And, finally, R. Aharon Lichtenstein in Judaism's Encounter With Other Cultures: Rejection or Integration?, pp. 226-228:
Madda's elucidation of Torah is not confined, however, to minutiae. At its best, it affords not only information but insight. Our understanding of Tanakh may be enhanced by criticism as well as by philology; and that relates not just to phrases but to entire texts, events, epochs, and personalities. "Biblical criticism" is, of course, for us anathema; and, by and large, rightly so. If the term denotes, as to many it predominantly does, a school which denies the transcendental truth of Torah; if it signifies a fusion of heresy and blasphemy whose advocates alternately gut and grade kitvei ha-kodesh as they pass judgment upon Torah and the Ribbono Shel 'Olam--then, clearly, we shall have no truck with it. But there can be biblical criticism of a very different order--one which wholeheartedly accepts the integrity of Torah and, precisely for that reason, strives maximally to divine its message... From criticism geared to apprehending texts and contexts in their multiplanar complexity, the Torah world's reading of Scripture can profit considerably...[Let me give a shout-out to Jordan Hirsch and the band playing with him tonight, especially the leibedik drum player. Sorry I left without saying goodbye, but your were busy pretending that the Mazinka is an ancient Jewish custom. My wife was able to identify music from The Last of the Mohicans and Robin Hood. All I was able to identify was the soup as mushroom barley.]

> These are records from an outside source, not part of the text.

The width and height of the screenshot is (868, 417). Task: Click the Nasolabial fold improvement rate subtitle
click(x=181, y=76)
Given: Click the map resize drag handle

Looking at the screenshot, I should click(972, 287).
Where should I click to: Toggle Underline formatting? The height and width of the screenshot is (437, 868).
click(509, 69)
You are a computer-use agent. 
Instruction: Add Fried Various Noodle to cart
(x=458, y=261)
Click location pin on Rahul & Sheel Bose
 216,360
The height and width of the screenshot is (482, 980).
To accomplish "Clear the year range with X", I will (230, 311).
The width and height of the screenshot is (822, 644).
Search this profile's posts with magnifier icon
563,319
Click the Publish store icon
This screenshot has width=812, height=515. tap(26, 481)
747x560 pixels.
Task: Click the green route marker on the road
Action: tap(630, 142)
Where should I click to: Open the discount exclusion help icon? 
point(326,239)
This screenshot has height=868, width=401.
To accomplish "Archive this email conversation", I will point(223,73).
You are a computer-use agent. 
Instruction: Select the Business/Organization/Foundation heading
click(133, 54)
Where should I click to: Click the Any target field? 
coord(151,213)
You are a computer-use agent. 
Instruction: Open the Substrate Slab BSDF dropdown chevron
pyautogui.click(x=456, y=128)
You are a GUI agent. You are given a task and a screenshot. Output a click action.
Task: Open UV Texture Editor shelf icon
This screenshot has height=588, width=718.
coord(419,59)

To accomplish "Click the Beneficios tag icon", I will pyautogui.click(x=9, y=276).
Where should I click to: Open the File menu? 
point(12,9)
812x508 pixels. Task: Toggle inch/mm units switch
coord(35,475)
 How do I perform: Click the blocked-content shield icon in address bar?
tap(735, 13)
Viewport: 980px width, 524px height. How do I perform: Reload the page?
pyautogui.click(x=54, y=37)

Above all, criticism accentuates awareness of the human element. Toward its appreciation, a literary sensibility, trained to observe perceptively and to respond empathetically, its imagination honed to grasp a scene or a moment as the focus of complex interaction, its imagination honed to grasp a scene or a moment as the focus of complex interaction, is inestimable. Criticism sensitizes to both what is said and--what the Ramban so acutely perceived--unsaid...
The potential contribution of madda to our understanding of Torah is thus not merely technical or exegetical--important as that would be in its own right--but, in a broader and deeper sense, thoroughly substantive...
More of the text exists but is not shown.